Yo siempre estoy esperando que los muertos se levanten, que rompan el ataúd y digan alegremente:¿por qué lloras?
Por eso me sobrecoge el entierro. Aseguran las tapas de la caja, le introducen, le ponen lajas encima, y luego tierra, tras, tras, tras, paletada tras paletada, terrones, polvo, piedras, apisonando, amacizando, ahí te quedas, de aquí ya no sales.
Me dan risa, luego, las coronas, las flores, el llanto, los besos derramados. Es una burla: ¿para qué lo enterraron? ¿por qué no lo dejaron fuera hasta secarse, hasta que nos hablaran sus huesos de su muerte? ¿O porqué no quemarlo, o darlo a los animales, o tirarlo a un río?
Habría que tener una casa de reposo para los muertos, ventilada, limpia, con música y con agua corriente. Lo menos dos o tres, cada día, se levantarían a vivir.»
©Jaime Sabines, 1967.



«La procesión del entierro en las calles de la ciudad es ominosamente patética. Detrás del carro que lleva el cadáver, va el autobús, o los autobuses negros, con los dolientes, familiares y amigos. Las dos o tres personas llorosas, a quienes de verdad les duele, son ultrajadas por los cláxones vecinos, por los gritos de los voceadores, por las risas de los transeúntes, por la terrible indiferencia del mundo. La carroza avanza, se detiene, acelera de nuevo, y uno piensa que hasta los muertos tienen que respetar las señales del tránsito. Es un entierro urbano, decente y expedito.
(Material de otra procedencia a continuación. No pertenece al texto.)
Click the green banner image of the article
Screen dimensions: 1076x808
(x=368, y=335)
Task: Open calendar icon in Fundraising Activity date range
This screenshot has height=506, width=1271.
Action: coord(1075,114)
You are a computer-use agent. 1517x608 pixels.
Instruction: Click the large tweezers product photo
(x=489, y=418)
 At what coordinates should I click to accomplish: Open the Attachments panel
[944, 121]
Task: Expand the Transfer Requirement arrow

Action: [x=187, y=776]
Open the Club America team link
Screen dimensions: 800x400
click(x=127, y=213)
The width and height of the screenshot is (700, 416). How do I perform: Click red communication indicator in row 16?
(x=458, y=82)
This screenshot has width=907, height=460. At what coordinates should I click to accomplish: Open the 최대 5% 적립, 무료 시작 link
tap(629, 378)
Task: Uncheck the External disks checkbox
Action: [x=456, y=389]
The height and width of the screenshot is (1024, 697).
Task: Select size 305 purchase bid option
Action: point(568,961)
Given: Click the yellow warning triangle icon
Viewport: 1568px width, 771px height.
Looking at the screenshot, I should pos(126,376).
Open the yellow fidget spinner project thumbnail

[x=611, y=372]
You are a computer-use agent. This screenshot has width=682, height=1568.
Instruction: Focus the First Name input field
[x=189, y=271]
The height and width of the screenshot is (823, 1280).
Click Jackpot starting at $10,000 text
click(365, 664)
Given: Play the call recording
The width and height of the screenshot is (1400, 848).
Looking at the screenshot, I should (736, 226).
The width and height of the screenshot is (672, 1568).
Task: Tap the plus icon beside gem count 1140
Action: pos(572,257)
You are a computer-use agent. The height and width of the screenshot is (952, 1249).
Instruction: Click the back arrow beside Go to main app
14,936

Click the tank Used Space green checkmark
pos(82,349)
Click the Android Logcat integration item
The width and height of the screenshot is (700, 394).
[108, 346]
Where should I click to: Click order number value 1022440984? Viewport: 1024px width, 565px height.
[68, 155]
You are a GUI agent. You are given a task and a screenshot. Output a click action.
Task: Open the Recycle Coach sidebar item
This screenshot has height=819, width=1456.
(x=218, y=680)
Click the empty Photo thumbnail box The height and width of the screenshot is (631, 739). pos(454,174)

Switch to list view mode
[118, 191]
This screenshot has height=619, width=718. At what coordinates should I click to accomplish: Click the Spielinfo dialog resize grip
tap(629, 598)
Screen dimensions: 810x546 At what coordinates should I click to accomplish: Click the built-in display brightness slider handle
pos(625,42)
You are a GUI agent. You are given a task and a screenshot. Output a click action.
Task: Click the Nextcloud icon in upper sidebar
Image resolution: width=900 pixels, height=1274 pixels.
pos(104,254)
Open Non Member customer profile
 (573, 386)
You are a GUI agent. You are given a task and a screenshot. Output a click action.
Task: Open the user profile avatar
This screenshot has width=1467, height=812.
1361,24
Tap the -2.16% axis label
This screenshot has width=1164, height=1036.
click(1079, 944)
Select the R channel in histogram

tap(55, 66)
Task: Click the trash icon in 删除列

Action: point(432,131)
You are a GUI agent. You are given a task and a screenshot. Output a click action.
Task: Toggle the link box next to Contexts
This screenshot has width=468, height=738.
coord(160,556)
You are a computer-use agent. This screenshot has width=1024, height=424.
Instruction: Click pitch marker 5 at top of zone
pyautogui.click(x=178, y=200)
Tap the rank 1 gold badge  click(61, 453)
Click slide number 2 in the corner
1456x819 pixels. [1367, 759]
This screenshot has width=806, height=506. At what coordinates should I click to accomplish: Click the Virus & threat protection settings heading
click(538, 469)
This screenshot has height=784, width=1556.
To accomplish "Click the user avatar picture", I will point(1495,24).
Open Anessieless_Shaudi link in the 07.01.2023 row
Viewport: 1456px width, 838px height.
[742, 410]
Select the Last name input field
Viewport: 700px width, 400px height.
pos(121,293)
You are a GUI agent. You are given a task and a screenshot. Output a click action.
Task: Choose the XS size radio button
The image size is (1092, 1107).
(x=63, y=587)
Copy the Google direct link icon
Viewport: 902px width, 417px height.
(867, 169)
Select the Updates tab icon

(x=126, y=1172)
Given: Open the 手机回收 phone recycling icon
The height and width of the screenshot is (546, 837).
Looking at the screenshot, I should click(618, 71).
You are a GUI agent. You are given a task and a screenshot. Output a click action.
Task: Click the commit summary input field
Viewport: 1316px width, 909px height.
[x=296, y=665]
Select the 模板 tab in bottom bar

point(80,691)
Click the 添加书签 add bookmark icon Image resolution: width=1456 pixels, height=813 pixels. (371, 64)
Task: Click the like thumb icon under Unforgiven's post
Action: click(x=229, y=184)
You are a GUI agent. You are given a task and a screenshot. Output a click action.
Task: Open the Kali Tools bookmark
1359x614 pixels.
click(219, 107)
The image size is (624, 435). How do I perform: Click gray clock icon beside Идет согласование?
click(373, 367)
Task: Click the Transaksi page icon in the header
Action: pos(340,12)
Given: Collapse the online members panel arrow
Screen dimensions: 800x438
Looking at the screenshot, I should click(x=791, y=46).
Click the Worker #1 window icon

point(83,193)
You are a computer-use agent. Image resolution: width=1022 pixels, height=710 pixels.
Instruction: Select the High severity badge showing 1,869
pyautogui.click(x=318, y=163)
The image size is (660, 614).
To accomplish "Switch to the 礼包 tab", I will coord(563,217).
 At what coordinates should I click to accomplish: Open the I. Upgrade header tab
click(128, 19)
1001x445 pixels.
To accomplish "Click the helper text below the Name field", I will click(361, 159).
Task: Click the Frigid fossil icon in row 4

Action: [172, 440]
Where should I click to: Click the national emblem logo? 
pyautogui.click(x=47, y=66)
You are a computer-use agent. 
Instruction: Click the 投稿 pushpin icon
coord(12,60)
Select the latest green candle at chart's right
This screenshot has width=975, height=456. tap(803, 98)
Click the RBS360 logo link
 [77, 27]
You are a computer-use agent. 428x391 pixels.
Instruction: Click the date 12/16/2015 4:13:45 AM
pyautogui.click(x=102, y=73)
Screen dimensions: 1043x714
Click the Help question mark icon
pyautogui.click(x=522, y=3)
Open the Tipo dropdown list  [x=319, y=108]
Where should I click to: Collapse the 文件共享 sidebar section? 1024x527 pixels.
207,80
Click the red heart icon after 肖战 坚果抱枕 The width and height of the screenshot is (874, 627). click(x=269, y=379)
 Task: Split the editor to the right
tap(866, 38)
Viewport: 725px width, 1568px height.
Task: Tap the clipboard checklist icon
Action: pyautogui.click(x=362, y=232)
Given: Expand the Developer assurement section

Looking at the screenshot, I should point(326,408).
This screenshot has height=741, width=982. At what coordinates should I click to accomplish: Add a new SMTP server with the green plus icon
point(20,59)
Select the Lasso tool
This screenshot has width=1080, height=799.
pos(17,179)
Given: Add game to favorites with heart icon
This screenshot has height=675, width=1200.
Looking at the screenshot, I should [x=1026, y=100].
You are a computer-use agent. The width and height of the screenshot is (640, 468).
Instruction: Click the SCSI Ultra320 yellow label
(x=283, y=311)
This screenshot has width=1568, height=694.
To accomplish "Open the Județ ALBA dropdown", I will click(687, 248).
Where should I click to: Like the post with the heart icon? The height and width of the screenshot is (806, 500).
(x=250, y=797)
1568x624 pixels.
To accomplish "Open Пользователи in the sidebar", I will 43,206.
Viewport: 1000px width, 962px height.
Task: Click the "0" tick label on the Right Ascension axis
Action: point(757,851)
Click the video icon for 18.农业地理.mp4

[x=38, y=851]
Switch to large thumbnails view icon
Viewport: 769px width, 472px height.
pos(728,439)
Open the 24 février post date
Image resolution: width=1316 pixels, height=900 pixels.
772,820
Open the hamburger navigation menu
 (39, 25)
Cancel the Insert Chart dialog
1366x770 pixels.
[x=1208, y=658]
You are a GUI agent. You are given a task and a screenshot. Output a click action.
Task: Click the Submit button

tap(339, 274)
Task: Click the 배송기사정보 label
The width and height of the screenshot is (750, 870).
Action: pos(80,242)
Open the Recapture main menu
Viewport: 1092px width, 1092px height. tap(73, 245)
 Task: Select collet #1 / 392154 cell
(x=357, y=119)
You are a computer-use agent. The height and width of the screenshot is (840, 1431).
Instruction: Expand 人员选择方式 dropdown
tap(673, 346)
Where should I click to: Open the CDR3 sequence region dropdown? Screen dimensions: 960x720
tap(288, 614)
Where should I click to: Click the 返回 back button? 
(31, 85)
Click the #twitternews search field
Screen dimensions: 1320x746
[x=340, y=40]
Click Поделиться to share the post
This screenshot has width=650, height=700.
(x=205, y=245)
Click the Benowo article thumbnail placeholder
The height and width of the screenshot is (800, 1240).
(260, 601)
No tiene la solemnidad ni la ternura del entierro en provincia. Una vez vi a un campesino llevando sobre los hombros una caja pequeña y blanca. Era una niña, tal vez su hija. Detrás de él no iba nadie, ni siquiera una de esas vecinas que se echan el rebozo sobre la cara y se ponen serias, como si pensaran en la muerte. El campesino iba solo, a media calle, apretado el sombrero con una de las manos sobre la caja blanca. Al llegar al centro de la población iban cuatro carros detrás de él, cuatro carros de desconocidos que no se habían atrevido a pasarlo.
Es claro que no quiero que me entierren. Pero si algún día ha de ser, prefiero que me entierren en el sótano de la casa, a ir muerto por estas calles de Dios sin que nadie se dé cuenta de mí. Porque si amo profundamente esta maravillosa indiferencia del mundo hacia mi vida, deseo también fervorosamente que mi cadáver sea respetado.»

©Jaime Sabines, 1961.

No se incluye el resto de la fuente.